Lazy Sort Issue

Chessnut1071 · Post by **Chessnut1071** » Wed Mar 09, 2022 6:10 am

after reading a recent topic on lazy sorts, I tried to substitute a lazy sort for my bitboard evaluation which uses a basic quicksort. I found absolutely no improvement in time or reductions in engine calls for my tests up to 10 ply. In fact, 40% of the games evaluated even slower times to solution. I'm using minimum moves to checkmate with known one-solution puzzles. Anybody else have any success with lazy sorts, because it doesn't seem to do much for me.

hgm · Post by **hgm** » Wed Mar 09, 2022 8:56 am

Whether lazy sort is helpful depends on the reliability of the criterion you sort by. Lazy sort is not a very efficient method of sorting in itself; it is in fact one of the slowest. So if you would assign random sort keys to the moves, which in no way correlate with the probability the move is any good, it would definitely lose compared to quick-sort.

So perhaps the explanation for your observation is that you sort the moves in a way that is not helpful. Your test involves a task that is different from playing games. And the conventional move ordering (i.e. captures first, ordered by decreasing victim value) was developed for good performance in game play, and thus might not be a good move order for mate puzzles at all.

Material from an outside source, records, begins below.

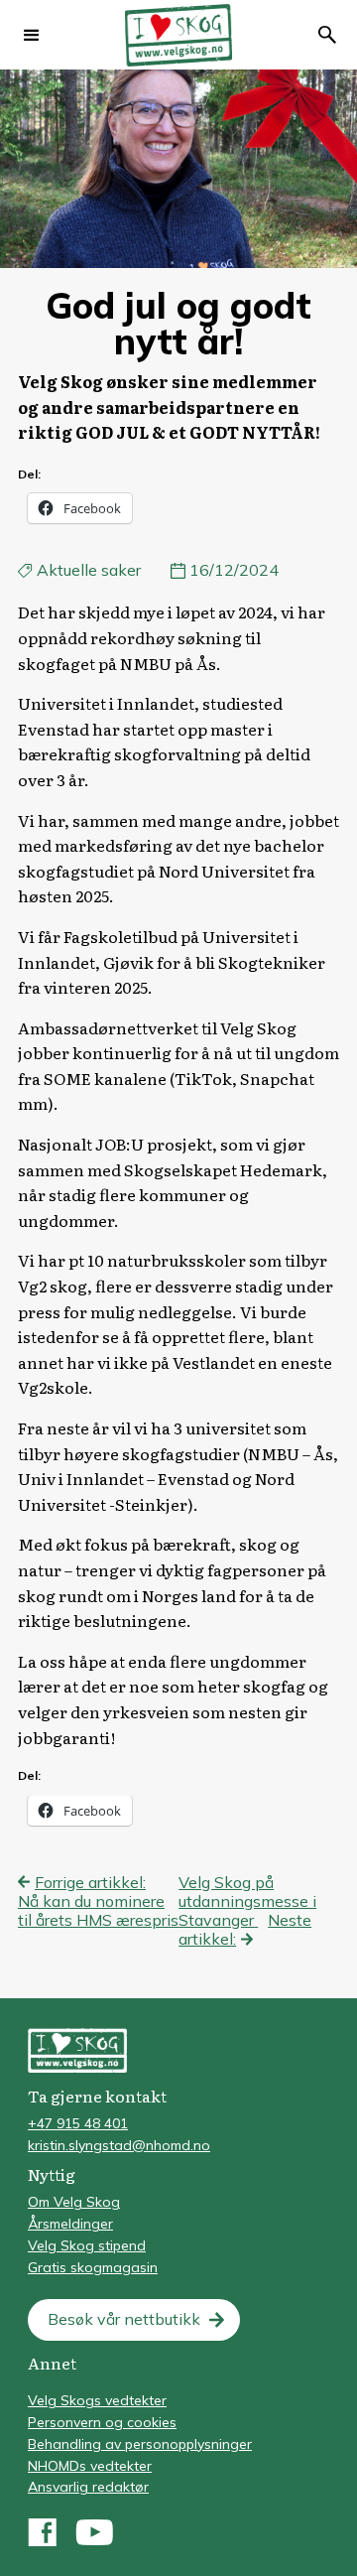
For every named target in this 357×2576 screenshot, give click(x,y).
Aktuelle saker (89, 570)
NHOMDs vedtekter (90, 2466)
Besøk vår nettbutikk (124, 2319)
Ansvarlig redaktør (88, 2487)
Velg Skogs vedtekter (97, 2400)
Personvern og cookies (102, 2422)
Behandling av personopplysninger (140, 2444)
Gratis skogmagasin (93, 2267)
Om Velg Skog (74, 2202)
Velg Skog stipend (87, 2245)
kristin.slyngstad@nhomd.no (119, 2145)
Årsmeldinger (70, 2224)
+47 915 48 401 (78, 2123)
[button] (31, 34)
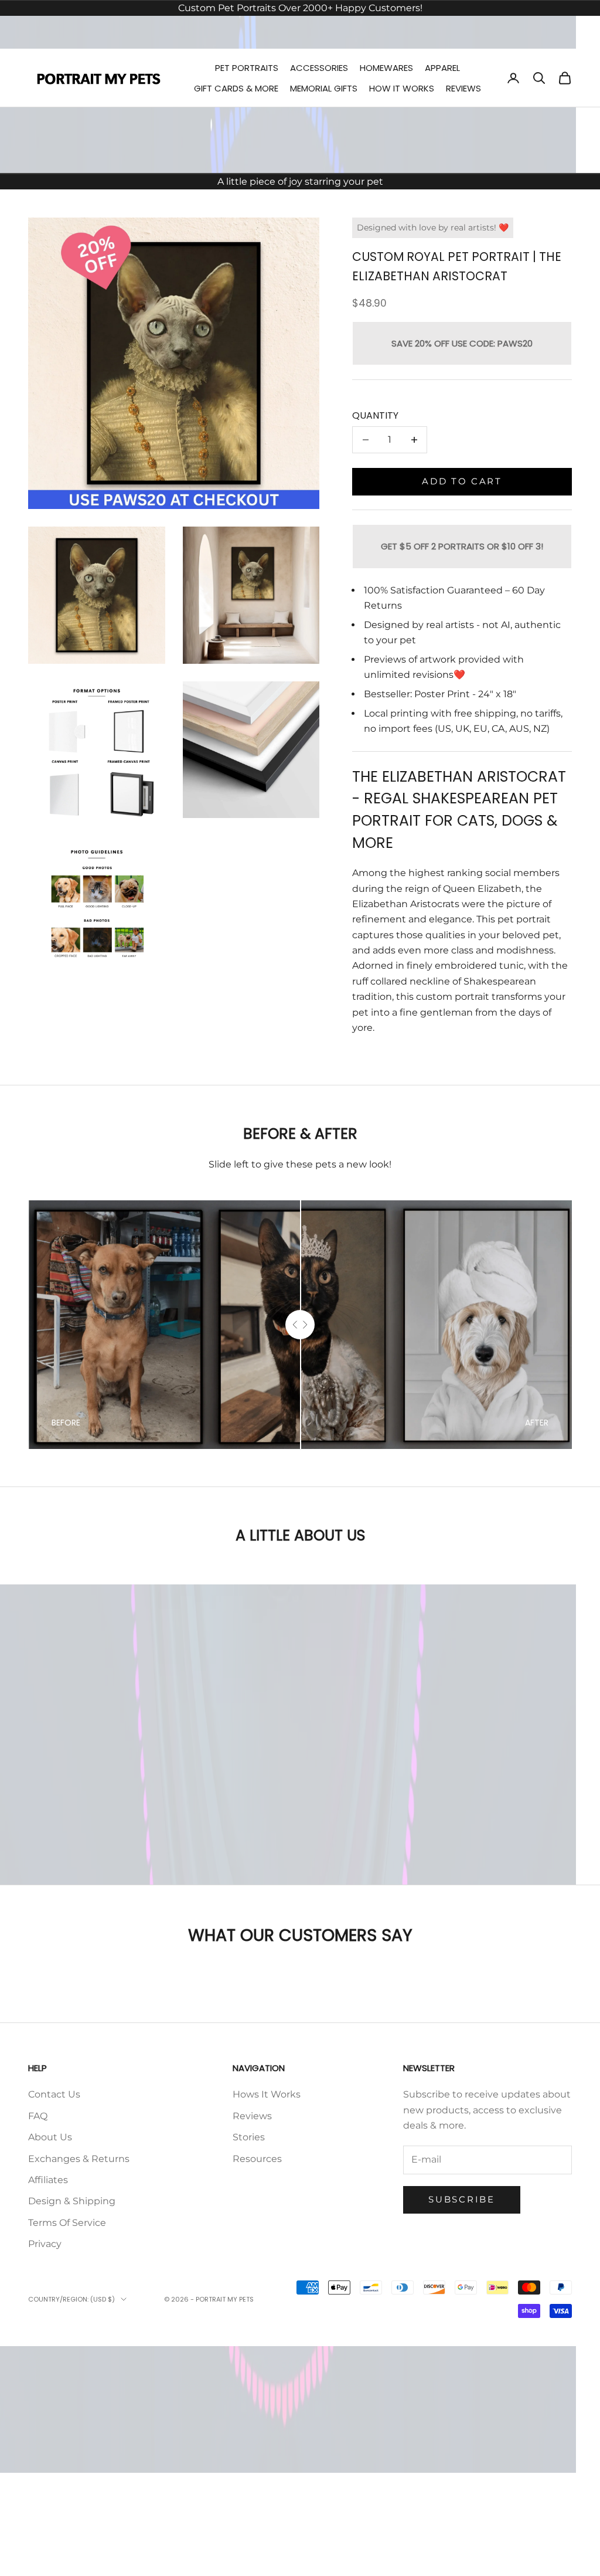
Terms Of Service (67, 2222)
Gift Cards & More (236, 88)
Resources (257, 2158)
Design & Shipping (71, 2201)
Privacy (45, 2243)
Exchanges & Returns (78, 2158)
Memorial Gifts (323, 88)
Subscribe (461, 2199)
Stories (249, 2137)
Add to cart (462, 481)
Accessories (319, 68)
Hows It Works (267, 2094)
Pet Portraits (246, 68)
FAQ (37, 2116)
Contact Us (54, 2094)
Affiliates (48, 2179)
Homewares (386, 68)
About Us (50, 2137)
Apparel (442, 68)
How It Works (401, 88)
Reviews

E.g. proximity to the King might be a better criterion to order the moves than the conventional piece values.

JohnWoe · Post by **JohnWoe** » Wed Mar 09, 2022 10:36 am

First of all LazySort and QuickSort/Whatever should return the same bench. Otherwise we are comparing apples to orangutans.
Because you are not searching the same tree.

In C++ std::sort is swapping same score nodes. Only std::stable_sort returns the same bench.

Lazy in LazySort means avoid sorting everything if some early termination is possible.
It should result a speedup. If not then compiler/interpreter are not very good.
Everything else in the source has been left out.